Is your freezer becoming messy and cluttered? Are you struggling to open and close it? Or is it flooded with outdated and unmarked food? Whatever condition your freezer is in, we’ve got you covered. 

The first step to take when re-organising your messy freezer is to remove any unlabelled containers. If you’re unsure of how long that container of soup or pasta has been in your freezer, then it’s best to just ditch it entirely. To make sure this doesn’t happen again, be sure to research the foods that you can and can’t freeze to avoid waste.  

Now you’ve decluttered your freezer, you can start to re-organise and make your freezer safer and more efficient. Below are some of our expert tips when it comes to organising a freezer.

Freeze Food When It’s Fresh

Freezing food helps to preserve it in its current state, so it will taste fresher when it is defrosted. Additionally, freezing can provide convenience, allowing you to have access to fresh ingredients at any time without having to visit the grocery store regularly. Freezing food can also help reduce food waste by allowing you to preserve excess food that would otherwise spoil or be discarded. It’s key to remember that freezing food doesn’t kill bacteria, so don’t just freeze food because it’s close to or past its use-by date.

Remove Large Packaging

It is important to remove large packaging from your freezers to ensure proper airflow and to prevent freezer burn. When large packaging takes up too much space in the freezer, it can restrict the flow of cold air, causing uneven temperatures that can lead to freezer burn. Freezer burn occurs when the surface of the food becomes dehydrated, resulting in a dry, tough, and discoloured appearance. This can affect the flavor and texture of the food and may lead to waste.

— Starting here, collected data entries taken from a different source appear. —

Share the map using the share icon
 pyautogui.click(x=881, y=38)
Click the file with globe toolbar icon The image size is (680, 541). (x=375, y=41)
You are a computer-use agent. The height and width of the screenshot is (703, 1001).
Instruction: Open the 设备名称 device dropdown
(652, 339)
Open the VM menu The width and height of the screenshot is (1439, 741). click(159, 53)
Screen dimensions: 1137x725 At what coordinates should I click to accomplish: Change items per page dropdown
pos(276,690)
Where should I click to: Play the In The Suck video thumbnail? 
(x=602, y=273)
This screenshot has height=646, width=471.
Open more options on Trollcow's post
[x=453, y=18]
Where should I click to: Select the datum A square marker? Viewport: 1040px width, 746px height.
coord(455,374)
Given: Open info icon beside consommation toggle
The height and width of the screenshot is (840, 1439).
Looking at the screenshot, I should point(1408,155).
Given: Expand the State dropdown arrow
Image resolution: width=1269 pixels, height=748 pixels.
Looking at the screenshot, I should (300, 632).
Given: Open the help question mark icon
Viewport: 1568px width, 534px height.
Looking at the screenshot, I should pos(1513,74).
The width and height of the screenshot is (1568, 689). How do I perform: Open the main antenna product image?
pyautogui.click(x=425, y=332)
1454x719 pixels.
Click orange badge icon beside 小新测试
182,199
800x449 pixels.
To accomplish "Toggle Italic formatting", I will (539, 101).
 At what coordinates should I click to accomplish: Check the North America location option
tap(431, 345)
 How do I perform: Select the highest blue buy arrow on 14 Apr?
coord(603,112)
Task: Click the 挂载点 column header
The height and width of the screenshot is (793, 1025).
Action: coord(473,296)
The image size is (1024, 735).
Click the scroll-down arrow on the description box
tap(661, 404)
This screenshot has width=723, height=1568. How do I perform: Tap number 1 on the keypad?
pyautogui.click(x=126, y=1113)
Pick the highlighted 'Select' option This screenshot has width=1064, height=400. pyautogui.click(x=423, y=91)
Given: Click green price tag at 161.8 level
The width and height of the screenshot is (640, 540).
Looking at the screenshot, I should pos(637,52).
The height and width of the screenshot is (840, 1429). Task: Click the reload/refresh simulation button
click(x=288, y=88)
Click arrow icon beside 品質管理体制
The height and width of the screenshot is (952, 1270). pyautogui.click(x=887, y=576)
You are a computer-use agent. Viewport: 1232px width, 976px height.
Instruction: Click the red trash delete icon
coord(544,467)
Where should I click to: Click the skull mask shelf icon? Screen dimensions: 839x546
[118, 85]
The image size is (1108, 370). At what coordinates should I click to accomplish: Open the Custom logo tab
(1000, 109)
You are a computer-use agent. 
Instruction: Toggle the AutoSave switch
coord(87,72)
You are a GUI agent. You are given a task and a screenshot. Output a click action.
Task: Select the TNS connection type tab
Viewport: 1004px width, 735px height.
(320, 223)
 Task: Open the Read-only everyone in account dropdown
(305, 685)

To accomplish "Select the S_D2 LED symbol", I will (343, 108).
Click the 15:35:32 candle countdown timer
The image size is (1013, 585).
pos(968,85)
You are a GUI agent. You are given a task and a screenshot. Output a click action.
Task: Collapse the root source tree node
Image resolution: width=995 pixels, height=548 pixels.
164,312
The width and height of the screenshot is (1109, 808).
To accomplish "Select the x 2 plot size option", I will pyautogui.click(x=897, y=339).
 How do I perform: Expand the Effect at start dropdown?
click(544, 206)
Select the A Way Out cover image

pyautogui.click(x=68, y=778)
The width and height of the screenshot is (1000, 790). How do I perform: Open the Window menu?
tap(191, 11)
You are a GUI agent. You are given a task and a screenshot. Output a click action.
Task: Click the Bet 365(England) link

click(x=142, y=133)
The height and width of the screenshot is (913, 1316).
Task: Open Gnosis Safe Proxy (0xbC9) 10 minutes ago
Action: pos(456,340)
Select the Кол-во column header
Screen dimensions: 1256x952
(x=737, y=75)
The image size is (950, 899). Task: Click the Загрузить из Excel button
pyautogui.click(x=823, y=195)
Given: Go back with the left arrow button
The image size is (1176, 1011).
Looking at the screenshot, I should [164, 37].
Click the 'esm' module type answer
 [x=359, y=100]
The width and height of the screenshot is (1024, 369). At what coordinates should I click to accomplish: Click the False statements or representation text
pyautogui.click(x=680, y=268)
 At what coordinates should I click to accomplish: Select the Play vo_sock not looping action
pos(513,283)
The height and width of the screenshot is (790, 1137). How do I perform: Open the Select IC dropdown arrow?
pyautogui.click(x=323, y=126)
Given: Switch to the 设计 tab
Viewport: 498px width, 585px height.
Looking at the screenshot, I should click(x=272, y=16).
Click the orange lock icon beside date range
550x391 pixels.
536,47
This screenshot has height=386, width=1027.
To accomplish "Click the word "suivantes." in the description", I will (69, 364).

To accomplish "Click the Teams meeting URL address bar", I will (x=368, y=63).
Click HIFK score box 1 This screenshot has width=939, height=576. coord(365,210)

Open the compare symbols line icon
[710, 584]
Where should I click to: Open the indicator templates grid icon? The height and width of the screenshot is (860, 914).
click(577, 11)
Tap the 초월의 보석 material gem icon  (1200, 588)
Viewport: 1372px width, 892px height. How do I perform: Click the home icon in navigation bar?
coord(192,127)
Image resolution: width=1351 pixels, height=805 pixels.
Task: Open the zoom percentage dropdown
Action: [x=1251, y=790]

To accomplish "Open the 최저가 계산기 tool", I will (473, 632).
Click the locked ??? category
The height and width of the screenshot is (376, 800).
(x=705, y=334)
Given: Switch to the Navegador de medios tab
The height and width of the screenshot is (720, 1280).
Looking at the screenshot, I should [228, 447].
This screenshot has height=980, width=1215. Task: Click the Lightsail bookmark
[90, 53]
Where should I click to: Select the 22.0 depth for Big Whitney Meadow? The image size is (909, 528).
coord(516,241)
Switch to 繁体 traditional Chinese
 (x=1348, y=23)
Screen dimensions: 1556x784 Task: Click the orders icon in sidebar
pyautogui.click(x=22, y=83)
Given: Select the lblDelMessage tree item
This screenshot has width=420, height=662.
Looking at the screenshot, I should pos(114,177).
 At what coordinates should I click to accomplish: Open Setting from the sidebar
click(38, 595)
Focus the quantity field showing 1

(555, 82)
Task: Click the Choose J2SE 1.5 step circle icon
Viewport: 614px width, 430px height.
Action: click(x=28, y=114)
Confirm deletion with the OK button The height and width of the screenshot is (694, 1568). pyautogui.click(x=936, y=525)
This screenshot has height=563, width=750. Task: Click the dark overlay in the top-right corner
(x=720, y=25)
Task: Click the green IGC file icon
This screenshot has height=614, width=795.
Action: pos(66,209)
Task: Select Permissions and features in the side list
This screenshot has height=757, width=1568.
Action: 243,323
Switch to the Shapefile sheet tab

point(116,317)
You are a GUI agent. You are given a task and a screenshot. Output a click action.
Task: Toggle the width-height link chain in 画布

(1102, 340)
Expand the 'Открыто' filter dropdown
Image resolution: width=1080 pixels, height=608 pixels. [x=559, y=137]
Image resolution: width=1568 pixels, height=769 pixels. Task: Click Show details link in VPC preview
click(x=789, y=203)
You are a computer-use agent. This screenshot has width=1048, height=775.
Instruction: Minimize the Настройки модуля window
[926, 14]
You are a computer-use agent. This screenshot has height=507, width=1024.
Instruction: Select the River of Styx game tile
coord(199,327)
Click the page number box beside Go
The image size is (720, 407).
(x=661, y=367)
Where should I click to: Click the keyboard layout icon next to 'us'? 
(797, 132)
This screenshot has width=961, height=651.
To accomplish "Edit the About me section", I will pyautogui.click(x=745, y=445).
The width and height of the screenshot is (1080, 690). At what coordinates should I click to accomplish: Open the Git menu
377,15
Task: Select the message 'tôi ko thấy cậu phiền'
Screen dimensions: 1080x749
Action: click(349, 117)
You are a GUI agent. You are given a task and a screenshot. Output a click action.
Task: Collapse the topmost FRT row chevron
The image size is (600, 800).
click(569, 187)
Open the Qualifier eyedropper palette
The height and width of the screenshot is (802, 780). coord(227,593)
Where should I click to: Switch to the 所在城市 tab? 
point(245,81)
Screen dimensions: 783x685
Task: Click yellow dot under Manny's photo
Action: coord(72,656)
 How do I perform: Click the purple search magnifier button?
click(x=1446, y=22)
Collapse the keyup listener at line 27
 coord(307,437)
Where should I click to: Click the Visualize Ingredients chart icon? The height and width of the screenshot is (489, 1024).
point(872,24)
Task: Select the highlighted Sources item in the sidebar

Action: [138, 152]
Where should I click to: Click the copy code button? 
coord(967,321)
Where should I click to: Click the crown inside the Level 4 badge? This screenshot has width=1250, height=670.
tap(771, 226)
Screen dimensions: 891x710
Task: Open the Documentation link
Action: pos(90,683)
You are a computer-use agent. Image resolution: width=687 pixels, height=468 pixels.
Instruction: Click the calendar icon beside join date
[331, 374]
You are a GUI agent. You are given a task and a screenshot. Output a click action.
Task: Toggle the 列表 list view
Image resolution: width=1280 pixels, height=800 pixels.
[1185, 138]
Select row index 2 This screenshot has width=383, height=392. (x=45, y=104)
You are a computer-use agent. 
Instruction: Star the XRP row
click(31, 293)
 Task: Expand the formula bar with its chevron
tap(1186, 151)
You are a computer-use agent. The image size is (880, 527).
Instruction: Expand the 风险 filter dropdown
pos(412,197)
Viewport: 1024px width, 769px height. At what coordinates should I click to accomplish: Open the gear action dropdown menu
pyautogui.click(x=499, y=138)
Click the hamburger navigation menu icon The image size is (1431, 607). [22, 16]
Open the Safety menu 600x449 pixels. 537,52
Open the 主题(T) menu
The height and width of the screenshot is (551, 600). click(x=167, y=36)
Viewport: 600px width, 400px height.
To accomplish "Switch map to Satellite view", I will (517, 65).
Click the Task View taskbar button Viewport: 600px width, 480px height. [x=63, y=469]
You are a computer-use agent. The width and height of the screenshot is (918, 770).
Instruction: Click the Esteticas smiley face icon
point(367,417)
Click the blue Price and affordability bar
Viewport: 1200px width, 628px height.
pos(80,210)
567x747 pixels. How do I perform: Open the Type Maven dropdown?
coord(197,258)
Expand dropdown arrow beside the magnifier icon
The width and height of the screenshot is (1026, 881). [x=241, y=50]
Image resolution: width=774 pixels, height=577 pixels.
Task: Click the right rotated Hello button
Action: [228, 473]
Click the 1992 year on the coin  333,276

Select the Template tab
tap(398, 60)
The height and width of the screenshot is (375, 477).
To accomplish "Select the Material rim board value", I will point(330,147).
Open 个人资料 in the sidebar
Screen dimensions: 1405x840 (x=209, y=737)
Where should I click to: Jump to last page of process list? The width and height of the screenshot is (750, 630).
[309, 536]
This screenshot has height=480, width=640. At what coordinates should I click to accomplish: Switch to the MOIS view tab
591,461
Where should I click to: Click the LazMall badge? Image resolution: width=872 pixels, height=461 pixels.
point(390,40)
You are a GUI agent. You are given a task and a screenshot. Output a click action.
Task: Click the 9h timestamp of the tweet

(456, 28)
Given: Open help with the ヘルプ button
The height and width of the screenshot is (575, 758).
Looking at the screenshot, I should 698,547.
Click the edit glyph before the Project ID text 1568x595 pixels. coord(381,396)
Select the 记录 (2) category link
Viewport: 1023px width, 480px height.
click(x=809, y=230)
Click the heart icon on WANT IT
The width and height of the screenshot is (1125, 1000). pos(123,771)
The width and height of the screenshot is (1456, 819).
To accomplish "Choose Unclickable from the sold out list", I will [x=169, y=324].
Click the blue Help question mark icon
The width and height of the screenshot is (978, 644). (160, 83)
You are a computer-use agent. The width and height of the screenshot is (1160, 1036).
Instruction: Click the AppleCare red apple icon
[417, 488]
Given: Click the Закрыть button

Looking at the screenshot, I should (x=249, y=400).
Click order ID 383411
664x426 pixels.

By removing large packaging, you create more space in the freezer, allowing cold air to circulate freely and ensuring that the food stays fresh and in good condition. This can also help you better organize your freezer and reduce clutter, making it easier to find what you need and avoid overbuying.

If you want to save space in your freezer, remove items from large boxes where possible and place bigger items on the shelf or drawer.

Use Different Drawers for Different Types Of Food

It is important to use different freezer drawers for different products to prevent cross-contamination and ensure proper storage conditions. Different types of food have different storage requirements, such as temperature and humidity, and storing them together in the same drawer can lead to food safety issues. For example, storing raw meat with ready-to-eat foods can lead to the spread of harmful bacteria, such as E. coli and Salmonella. By using separate drawers for different products, you can prevent these bacteria from spreading and minimize the risk of foodborne illness. Additionally, using different drawers can help you better organize your freezer and make it easier to find what you need. You can group similar items together, such as meats in one drawer and vegetables in another, making it easier to find what you need and avoid overbuying.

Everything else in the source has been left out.